Task directions:
The records below are to be restated word for word; their pictures are not.
=-=-=-=-=
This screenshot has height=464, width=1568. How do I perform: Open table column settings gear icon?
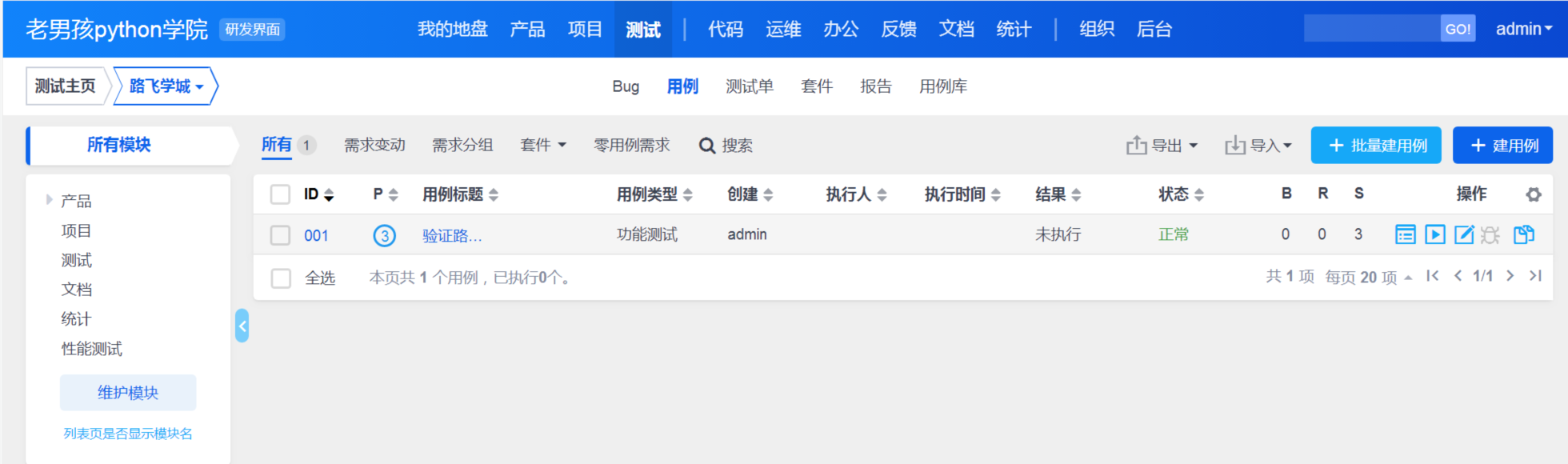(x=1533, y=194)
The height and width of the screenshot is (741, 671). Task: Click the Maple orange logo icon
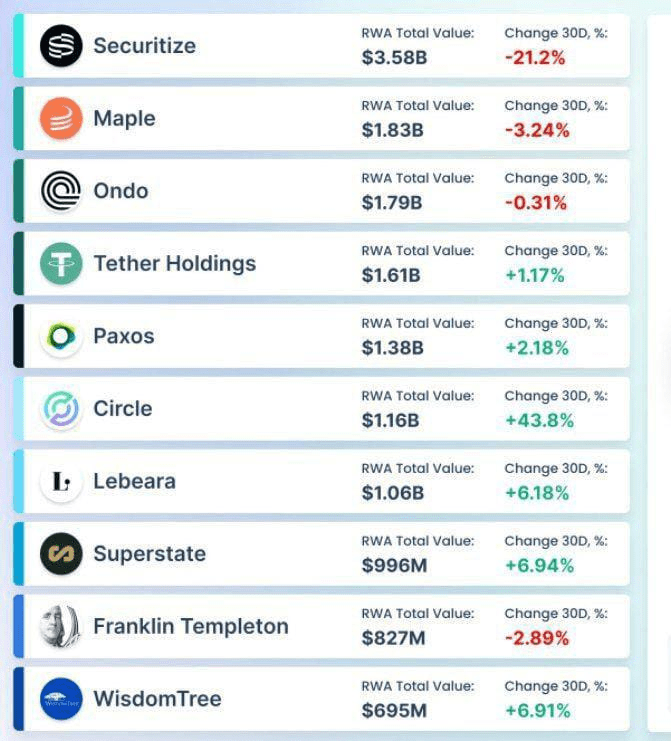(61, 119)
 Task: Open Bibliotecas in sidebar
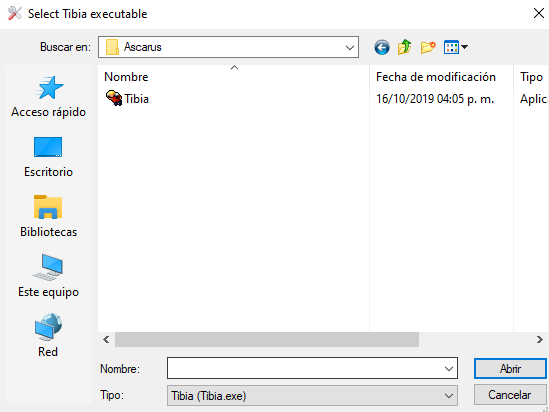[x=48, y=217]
=-=-=-=-=
Task solution:
This screenshot has height=464, width=1568. How do I perform: Open table column settings gear icon?
(x=1533, y=194)
The height and width of the screenshot is (741, 671). Task: Click the Maple orange logo icon
(61, 119)
 Task: Open Bibliotecas in sidebar
[x=48, y=217]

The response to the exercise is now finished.